Namaku Cihiciliah Mafanah Putri
Naban, usiaku dua puluh tahun. Aku seorang putri tunggal yang hidup dibawah
aturan orangtuaku. Ayahku sudah meninggal dunia. Dia adalah seorang kepala
keluarga yang cukup keras.
Menjadi seorang putri
tunggal bukanlah suatu kebanggaan, melainkan sebuah penderitan. Selama Aku
hidup bersama Ibuku segala sesuatu diatur mulai dari caraku berpakaian hingga
dengan siapa Aku berteman. Begitu banyak luka yang Aku alami, yeah bagaimana
lagi, begitulah hidup. Ada susah dan ada senang.

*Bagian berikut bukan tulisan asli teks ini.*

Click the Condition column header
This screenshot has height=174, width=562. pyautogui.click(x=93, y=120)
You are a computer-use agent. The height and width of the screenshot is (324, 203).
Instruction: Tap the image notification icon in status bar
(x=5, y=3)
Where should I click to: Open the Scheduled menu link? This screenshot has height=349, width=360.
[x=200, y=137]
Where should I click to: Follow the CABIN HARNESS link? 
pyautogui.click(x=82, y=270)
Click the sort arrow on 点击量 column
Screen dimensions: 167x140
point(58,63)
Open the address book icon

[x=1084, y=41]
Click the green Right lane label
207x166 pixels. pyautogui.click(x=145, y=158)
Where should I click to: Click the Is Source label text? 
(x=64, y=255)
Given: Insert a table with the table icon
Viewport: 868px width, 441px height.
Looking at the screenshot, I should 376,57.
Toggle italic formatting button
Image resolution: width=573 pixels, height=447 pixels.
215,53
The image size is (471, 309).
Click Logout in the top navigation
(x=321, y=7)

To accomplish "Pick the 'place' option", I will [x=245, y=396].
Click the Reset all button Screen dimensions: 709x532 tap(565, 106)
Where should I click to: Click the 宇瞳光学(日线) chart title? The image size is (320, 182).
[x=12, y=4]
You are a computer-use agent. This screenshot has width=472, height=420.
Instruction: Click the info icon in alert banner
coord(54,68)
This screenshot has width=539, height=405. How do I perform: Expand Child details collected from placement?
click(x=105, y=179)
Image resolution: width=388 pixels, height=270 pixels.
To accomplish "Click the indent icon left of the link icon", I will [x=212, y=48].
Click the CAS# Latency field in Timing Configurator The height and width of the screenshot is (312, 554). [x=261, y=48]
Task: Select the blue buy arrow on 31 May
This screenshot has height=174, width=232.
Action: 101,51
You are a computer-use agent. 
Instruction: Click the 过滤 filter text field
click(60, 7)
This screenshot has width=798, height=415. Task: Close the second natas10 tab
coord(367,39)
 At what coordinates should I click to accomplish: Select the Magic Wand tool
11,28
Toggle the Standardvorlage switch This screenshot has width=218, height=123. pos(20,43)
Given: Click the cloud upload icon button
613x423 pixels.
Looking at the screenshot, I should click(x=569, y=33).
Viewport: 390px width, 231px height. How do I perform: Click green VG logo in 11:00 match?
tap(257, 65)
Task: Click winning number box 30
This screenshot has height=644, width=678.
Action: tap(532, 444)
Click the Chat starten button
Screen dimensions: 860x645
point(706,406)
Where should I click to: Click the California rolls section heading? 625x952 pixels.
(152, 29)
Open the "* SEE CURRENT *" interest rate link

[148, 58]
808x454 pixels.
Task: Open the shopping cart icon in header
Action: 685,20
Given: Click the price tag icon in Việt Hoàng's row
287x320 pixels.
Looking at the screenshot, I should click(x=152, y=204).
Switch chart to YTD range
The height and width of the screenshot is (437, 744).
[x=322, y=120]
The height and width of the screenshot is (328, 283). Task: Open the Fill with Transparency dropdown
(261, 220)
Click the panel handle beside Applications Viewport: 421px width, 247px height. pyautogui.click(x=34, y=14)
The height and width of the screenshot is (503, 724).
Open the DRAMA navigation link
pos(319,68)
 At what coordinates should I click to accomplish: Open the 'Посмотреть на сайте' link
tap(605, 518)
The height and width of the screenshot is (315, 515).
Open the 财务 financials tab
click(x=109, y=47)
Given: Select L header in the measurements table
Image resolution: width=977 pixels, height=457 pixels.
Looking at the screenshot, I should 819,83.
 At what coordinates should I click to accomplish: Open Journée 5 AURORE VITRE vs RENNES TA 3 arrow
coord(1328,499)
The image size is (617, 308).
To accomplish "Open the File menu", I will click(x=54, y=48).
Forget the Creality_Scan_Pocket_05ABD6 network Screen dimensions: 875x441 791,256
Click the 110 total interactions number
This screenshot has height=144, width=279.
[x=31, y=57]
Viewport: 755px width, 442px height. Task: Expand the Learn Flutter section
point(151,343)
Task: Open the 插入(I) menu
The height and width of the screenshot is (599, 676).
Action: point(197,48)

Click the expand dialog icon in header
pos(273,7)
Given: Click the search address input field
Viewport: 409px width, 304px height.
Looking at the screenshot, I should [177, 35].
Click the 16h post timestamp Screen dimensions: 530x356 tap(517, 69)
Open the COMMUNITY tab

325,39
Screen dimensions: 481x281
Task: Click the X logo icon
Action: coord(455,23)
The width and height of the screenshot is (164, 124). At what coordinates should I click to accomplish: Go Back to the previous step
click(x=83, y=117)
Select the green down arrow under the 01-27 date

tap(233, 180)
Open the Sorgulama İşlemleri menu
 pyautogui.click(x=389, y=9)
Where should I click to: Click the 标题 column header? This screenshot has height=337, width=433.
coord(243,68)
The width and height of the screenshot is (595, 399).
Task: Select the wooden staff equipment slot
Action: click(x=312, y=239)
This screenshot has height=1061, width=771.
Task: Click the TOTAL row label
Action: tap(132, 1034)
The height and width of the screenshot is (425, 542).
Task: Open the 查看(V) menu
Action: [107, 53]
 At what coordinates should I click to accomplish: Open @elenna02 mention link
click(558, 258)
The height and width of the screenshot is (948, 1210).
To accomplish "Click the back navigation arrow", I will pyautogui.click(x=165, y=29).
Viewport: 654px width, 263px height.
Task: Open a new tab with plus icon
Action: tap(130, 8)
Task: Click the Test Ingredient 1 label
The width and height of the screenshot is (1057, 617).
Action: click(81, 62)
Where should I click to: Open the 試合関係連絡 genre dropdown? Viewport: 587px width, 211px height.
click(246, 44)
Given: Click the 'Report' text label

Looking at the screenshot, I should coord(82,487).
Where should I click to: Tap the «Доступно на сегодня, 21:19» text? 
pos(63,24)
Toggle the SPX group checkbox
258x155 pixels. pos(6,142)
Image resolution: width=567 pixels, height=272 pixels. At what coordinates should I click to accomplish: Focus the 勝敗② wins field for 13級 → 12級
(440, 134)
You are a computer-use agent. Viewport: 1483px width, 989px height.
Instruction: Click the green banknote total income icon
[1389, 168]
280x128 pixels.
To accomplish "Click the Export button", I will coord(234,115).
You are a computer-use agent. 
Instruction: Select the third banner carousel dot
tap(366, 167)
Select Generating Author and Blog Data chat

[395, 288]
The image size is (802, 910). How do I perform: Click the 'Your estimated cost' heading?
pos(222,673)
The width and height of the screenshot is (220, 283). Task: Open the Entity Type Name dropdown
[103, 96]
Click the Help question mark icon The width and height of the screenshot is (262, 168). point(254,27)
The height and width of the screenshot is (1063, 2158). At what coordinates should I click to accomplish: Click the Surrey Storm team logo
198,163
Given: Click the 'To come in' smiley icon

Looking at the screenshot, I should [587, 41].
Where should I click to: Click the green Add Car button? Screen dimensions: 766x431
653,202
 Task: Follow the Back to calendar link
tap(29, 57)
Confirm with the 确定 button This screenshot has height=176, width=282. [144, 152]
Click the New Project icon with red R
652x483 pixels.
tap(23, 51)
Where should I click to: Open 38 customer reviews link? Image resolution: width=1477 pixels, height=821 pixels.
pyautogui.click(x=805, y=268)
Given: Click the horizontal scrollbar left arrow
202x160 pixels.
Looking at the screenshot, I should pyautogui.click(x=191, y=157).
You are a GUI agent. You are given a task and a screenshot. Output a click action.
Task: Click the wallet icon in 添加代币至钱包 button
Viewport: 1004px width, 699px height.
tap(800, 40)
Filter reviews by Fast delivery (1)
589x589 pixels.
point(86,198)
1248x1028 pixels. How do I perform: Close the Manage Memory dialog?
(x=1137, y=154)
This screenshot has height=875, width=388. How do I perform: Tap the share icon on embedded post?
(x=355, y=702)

Waktu itu tahun 2018, masa
dimana Aku mengenal dunia kebebasan, ibarat lepas dari penjajahan. Aku pun
merasa merdeka. Saat itu Aku belajar hidup mandiri, besar tekad dalam diri
untuk merantau demi mimpi yang masih menghatuiku agar kelak Aku bahagia dan
bijaksana.
Makasar adalah tempat dimana Aku memulai semua yang diimpikan dengan bermodal ijazah Sekolah Menengah Atas (SMA). Di situlah Aku memulai hal yang menurutku baru dan siap untuk memulai. Sekitar sebulan lamanya bekerja, Aku pun bertemu dengan seorang pria yang tampan, gagah dan baik hati. Johan, itulah namanya. Dia pekerja keras dan juga seorang putra tunggal. Aku denganya sama-sama tunggal. Sebulan kenalan akhirnya kami memutuskan untuk tinggal bersama seperti suami istri. Dia pun memperkenalkan Aku pada orangtuanya serta semua keluarga yang ada di kampung halaman.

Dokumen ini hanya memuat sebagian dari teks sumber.